Posts Created, Likes Received, and Bookmarks Received
Complexity Level: Beginner
This query will get the total number of posts created, likes received, and bookmarks received on posts for each user on a site. If a user has no posts, likes, or bookmarks received, the COALESCE
function will return 0 instead of NULL.
SELECT
users.id AS user_id,
users.username,
COALESCE(COUNT(posts.id), 0) AS post_count,
COALESCE(SUM(posts.like_count), 0) AS likes_received,
COALESCE(SUM(posts.bookmark_count), 0) AS bookmarks_received
FROM
users
LEFT JOIN
posts ON users.id = posts.user_id
GROUP BY
users.id, users.username
ORDER BY
post_count DESC, likes_received DESC, bookmarks_received DESC
Example Results:
user | username | post_count | likes_received | bookmarks_received |
---|---|---|---|---|
1 | alice | 345 | 6 | 9 |
2 | bella | 278 | 5 | 6 |
3 | charlie | 37 | 3 | 3 |
4 | dave | 0 | 0 | 0 |
In this query, we’re joining the users
table with the posts
table on the user_id
field. We’re then using the COALESCE
function to ensure that if a user has no posts, likes received, or bookmarks received, we return 0 instead of NULL. The results are grouped by user id and username, and ordered by the number of posts, likes, and bookmarks in descending order.

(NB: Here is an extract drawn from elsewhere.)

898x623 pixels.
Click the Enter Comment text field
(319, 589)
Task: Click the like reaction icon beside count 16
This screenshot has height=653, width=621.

Topics and Replies per Users
Complexity Level: Intermediate
This query gets the count of topics and replies made by each user between two dates. If a user has no topics or replies, COALESCE
will return 0 instead of NULL.
-- [params]
-- date :start_date
-- date :end_date
-- string NULL:username
WITH qtt_topics AS (
SELECT
t.user_id,
COUNT(*) AS topics
FROM topics t
WHERE
t.user_id > 0
AND t.deleted_at ISNULL
AND t.archetype = 'regular'
AND t.created_at::date BETWEEN :start_date AND :end_date
GROUP BY t.user_id
),
qtt_replies AS (
SELECT
p.user_id,
COUNT(*) AS replies
FROM posts p
WHERE
p.user_id > 0
AND p.deleted_at ISNULL
AND p.post_number != 1
AND p.created_at::date BETWEEN :start_date AND :end_date
GROUP BY p.user_id
),
total AS (
SELECT
COALESCE(qr.user_id, qt.user_id) user_id,
COALESCE(topics,0) qtt_topics,
COALESCE(replies,0) qtt_replies
FROM qtt_topics qt
FULL JOIN qtt_replies qr ON qt.user_id = qr.user_id
ORDER BY user_id)
SELECT
username,
qtt_topics,
qtt_replies
FROM total
INNER JOIN users u ON u.id = user_id
WHERE :username ISNULL OR LOWER(username) LIKE '%'||LOWER(:username)||'%'
Example Results:
username | qtt_topics | qtt_replies |
---|---|---|
Alice | 10 | 50 |
Bella | 15 | 45 |
Charlie | 12 | 30 |
In this query COALESCE
is used in the total
Common Table Expression (CTE). It ensures that if the user_id
is NULL in either qtt_topics
or qtt_replies
, the other value is used. This is important because a FULL JOIN is used to combine qtt_topics
and qtt_replies
, and if a user only has topics but no replies (or vice versa), their user_id
would be NULL in one of the tables. COALESCE
prevents this from happening.
Detailed Explanation with Inline Comments
-- [params]
-- date :start_date
-- date :end_date
-- string NULL:username
-- Define a CTE (Common Table Expression) for counting topics per user
WITH qtt_topics AS (
SELECT
t.user_id, -- user id
COUNT(*) AS topics -- count of topics
FROM topics t -- from topics table
WHERE
t.user_id > 0 -- only consider non-zero user ids
AND t.deleted_at ISNULL -- only consider topics that are not deleted
AND t.archetype = 'regular' -- only consider regular topics
AND t.created_at::date BETWEEN :start_date AND :end_date -- only consider topics created between start_date and end_date
GROUP BY t.user_id -- group by user id to get the count of topics per user
),
-- Define a CTE for counting replies per user
qtt_replies AS (
SELECT
p.user_id, -- user id
COUNT(*) AS replies -- count of replies
FROM posts p -- from posts table
WHERE
p.user_id > 0 -- only consider non-zero user ids
AND p.deleted_at ISNULL -- only consider posts that are not deleted
AND p.post_number != 1 -- only consider posts that are not the first post in a topic (i.e., replies)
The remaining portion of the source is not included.